» **WORK REQUEST**: Return exactly the lines of the entries that start at the line containing "1036x726 pixels. How" and continue to the last line. Omit the pictures.

» **SUPPLIED DATA**:
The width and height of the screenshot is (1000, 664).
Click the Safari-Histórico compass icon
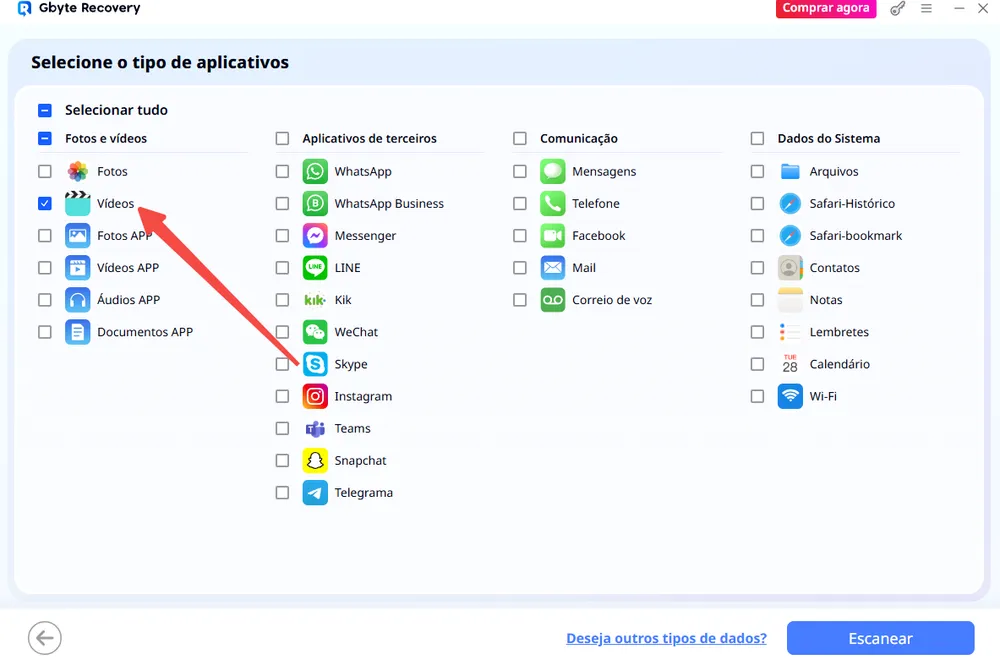coord(790,204)
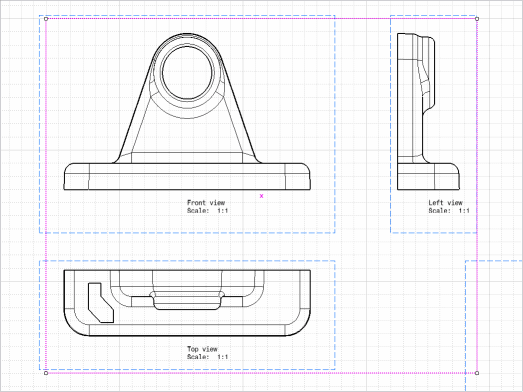Click the "Front view" label text
Screen dimensions: 523x392
206,203
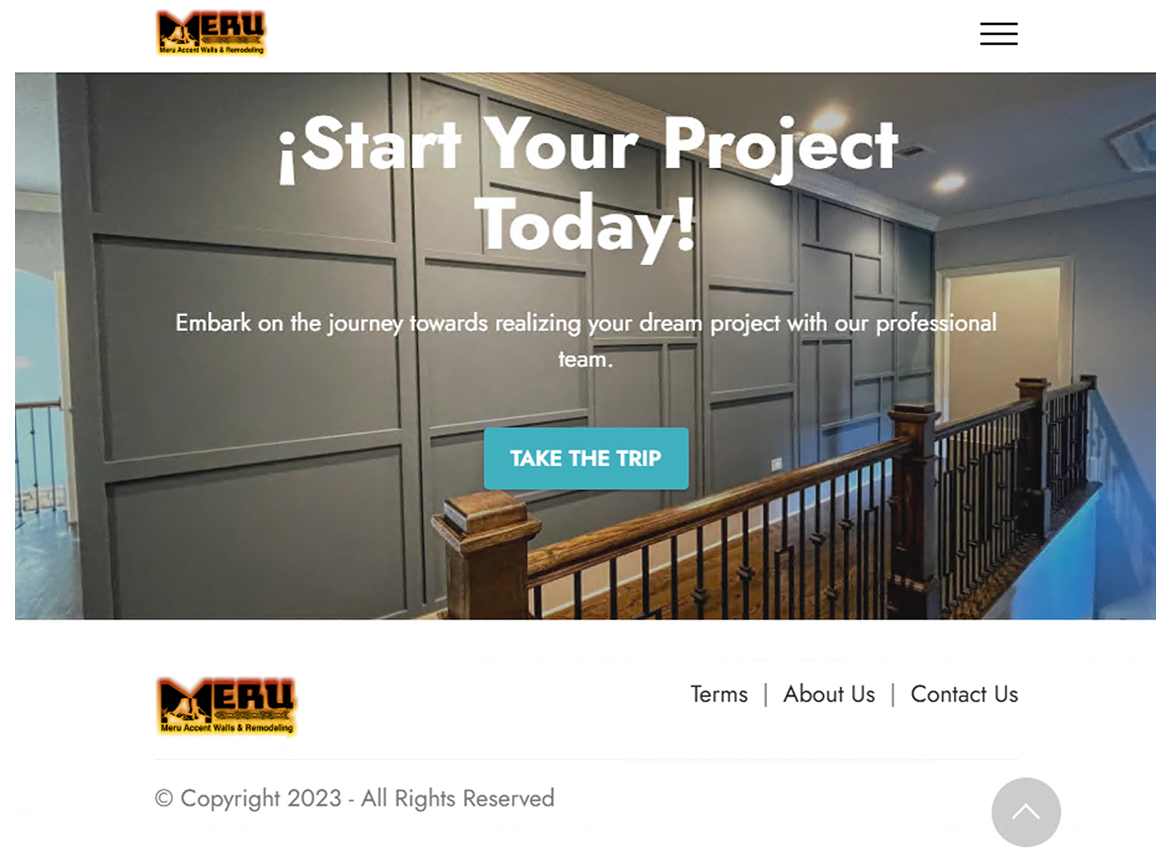Click the wooden newel post in the hero photo
This screenshot has height=866, width=1156.
(487, 553)
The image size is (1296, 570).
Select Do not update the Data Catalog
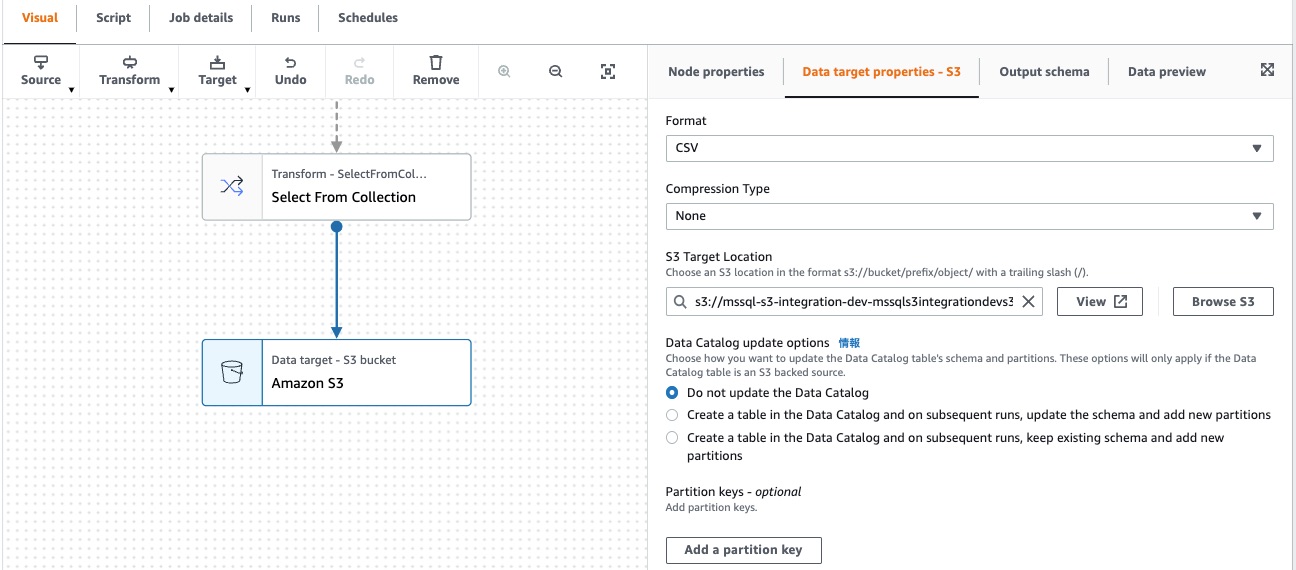point(672,393)
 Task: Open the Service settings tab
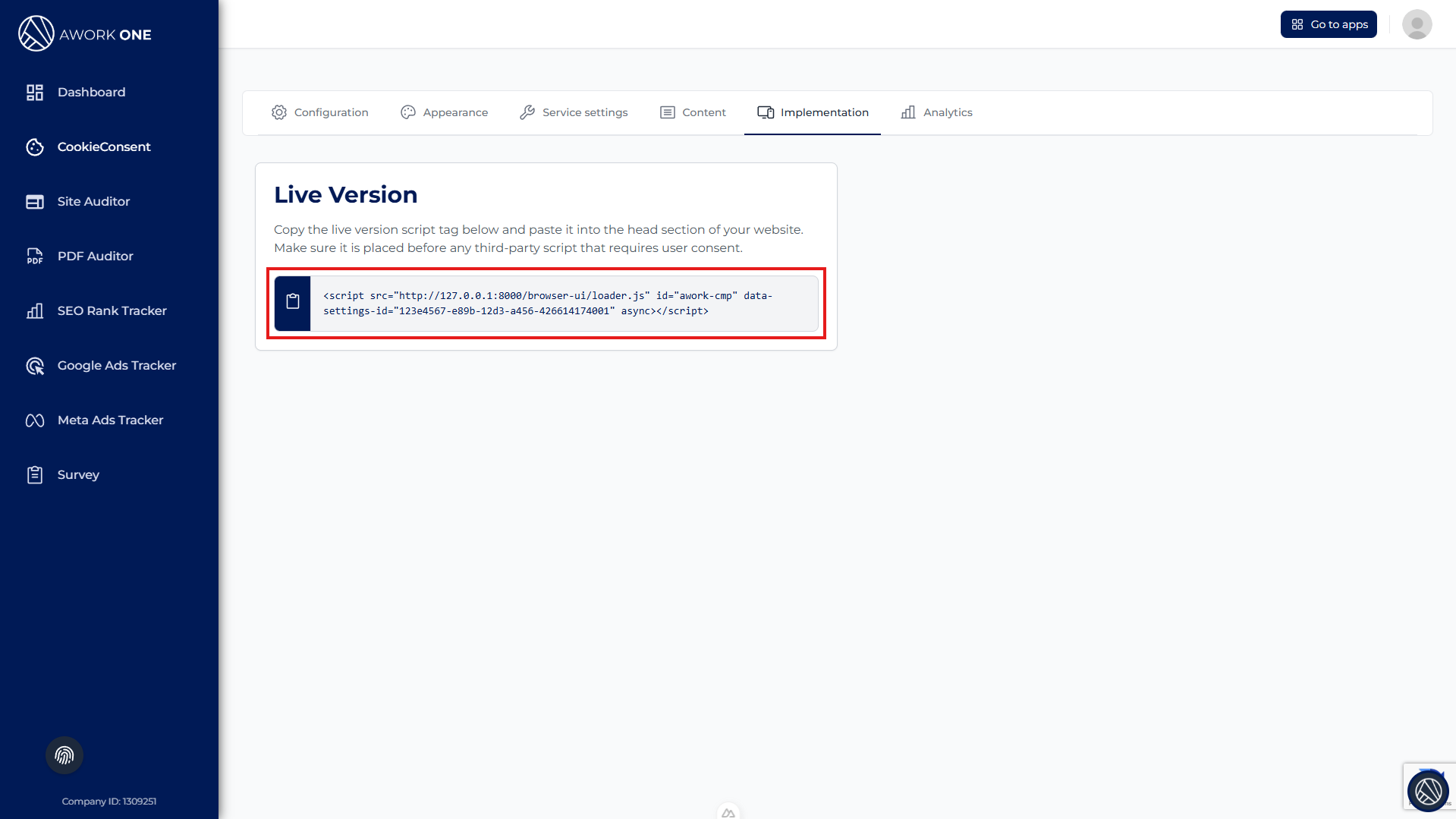coord(574,112)
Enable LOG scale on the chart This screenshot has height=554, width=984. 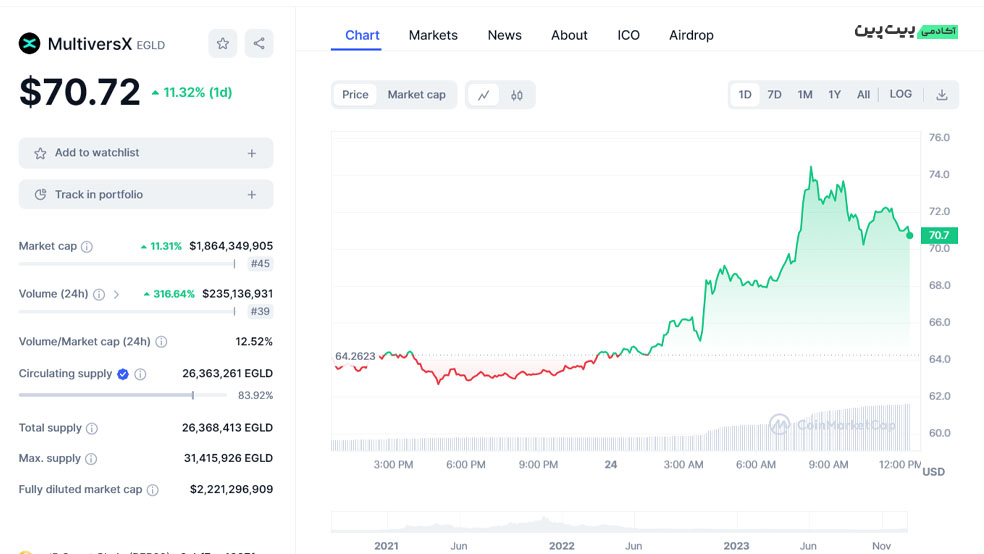900,94
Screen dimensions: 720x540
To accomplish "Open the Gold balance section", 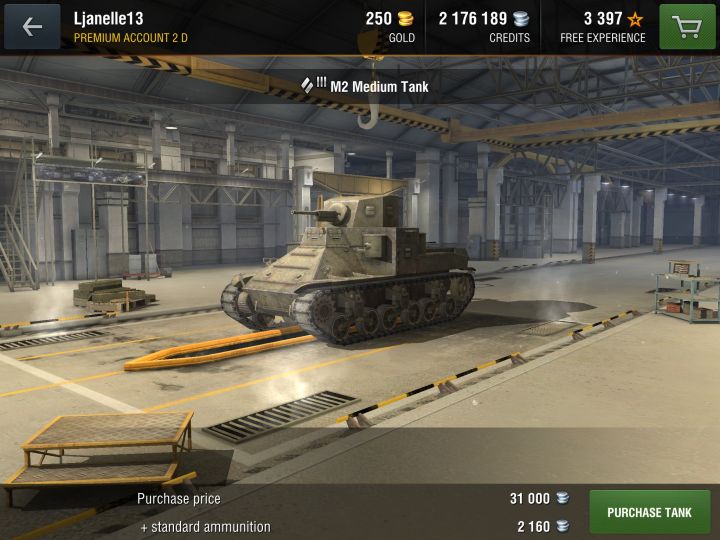I will [390, 27].
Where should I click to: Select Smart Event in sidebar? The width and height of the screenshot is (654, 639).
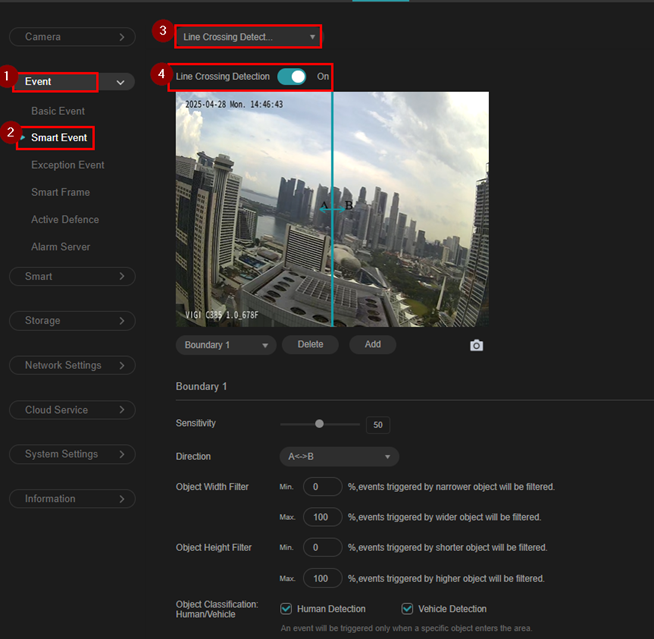point(59,137)
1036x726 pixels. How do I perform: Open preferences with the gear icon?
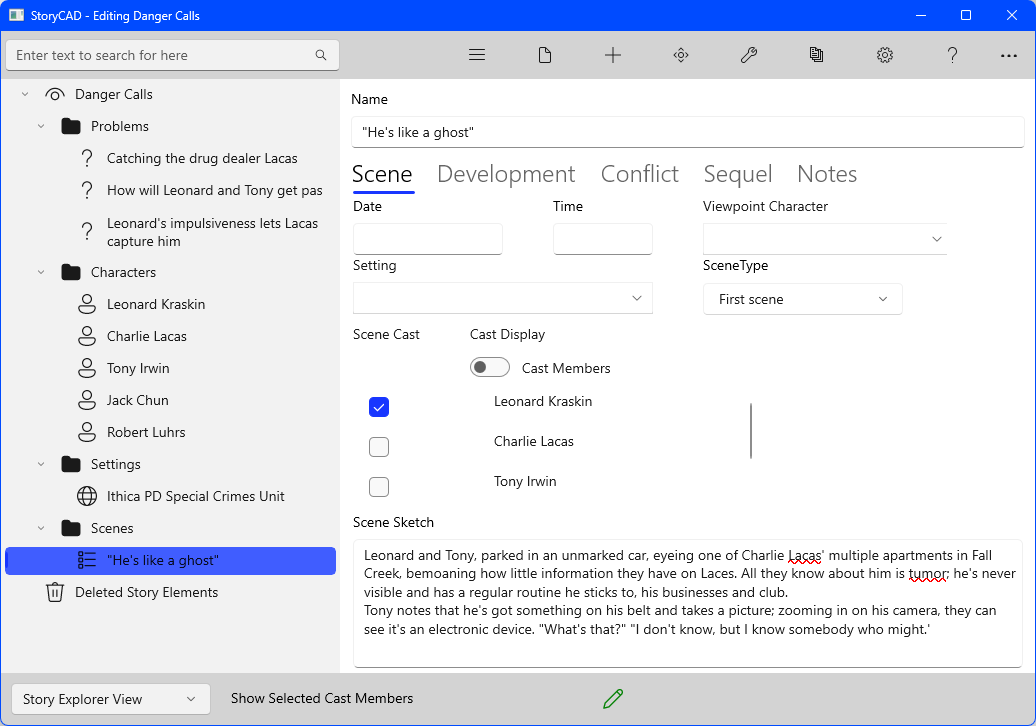885,56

» **REPLY TO THE EXERCISE**:
1036x726 pixels. How do I perform: Open preferences with the gear icon?
885,56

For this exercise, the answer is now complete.